2012 internet meme and food scandal

The Burger King foot lettuce image posted to 4chan

In July 2012, a fast food scandal took place in the United States, in which an anonymous Burger King employee posted a photo of himself standing in plastic bins filled with lettuce onto the imageboard website 4chan. Users on 4chan soon determined via the photo's Exif data that the image was taken at a Burger King location in Mayfield Heights, Ohio. This resulted in marked damage to Burger King's brand image online as well as the firing of three employees. The incident has repeatedly gone viral.

== Incident ==
On July 16, 2012, an anonymous user on 4chan posted a photo taken three days earlier showing a Burger King employee standing on two restaurant insert pans of lettuce with the caption "This is the lettuce you eat at Burger King." Within fifteen minutes, other 4chan users were able to determine the photo was taken at a Burger King restaurant in Mayfield Heights, Ohio, through Exif metadata which accompanied the image as well as a barcode on a box. They began calling the restaurant and sending the photo to local news outlets, and the Mayfield Heights Facebook page was inundated with the photo and comments referencing it.

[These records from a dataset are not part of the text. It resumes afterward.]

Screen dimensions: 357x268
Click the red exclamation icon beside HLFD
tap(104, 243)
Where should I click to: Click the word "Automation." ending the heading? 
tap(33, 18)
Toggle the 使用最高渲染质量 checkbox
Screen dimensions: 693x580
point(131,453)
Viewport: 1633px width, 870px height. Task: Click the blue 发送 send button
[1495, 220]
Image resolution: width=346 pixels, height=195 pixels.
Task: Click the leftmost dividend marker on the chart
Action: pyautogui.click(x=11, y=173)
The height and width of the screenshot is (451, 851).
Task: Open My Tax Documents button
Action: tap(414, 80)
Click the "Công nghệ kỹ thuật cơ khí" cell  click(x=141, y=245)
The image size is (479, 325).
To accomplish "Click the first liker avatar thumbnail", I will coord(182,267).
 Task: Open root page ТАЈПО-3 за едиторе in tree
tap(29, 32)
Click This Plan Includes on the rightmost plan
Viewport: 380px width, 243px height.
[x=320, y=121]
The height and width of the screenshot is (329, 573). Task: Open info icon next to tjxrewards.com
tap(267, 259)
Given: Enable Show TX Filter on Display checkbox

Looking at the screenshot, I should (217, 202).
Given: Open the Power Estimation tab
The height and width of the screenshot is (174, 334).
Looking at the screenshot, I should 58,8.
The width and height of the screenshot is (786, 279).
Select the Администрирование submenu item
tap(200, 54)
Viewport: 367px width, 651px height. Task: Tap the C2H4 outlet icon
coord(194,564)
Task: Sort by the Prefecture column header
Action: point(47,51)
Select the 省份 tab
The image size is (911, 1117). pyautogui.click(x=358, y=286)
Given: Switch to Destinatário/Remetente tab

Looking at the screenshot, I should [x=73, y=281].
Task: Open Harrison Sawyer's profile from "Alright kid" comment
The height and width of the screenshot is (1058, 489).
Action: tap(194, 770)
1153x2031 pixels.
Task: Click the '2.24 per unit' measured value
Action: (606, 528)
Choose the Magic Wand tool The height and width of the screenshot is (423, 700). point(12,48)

Three employees at the restaurant were fired, and the incident prompted an investigation by the Cuyahoga County Board of Health. The lettuce was thrown away the day after the photo was taken and before it was served to customers, as a manager had noticed that the lettuce was dirty. A textbook on crisis communication published by Cambridge University Press cited poor management supervision and inadequate social media training at Burger King as possible contributing factors to the incident.

== Reactions ==
Burger King issued a statement shortly after, saying that the restaurant was independently owned by a franchisee and highlighting their "stringent food handling procedures". A textbook on social media strategy published by vdf Hochschulverlag praised Burger King's response for its speed and decisiveness. Still, the image caused significant damage to the brand image of Burger King.

The meme's popularity was renewed in 2017, when YouTuber Chills (also known as Top15s) included the photo and its story as the opening segment of a video covering mysteries solved by 4chan users, introducing it as "number fifteen: Burger King foot lettuce". Several remixes of Chills's voiceover were created and shared, including an annotated version uploaded to lyrics site Genius.

In 2024, The Takeout writer Richard DiCicco described the meme as "one of the internet's longest-running jokes".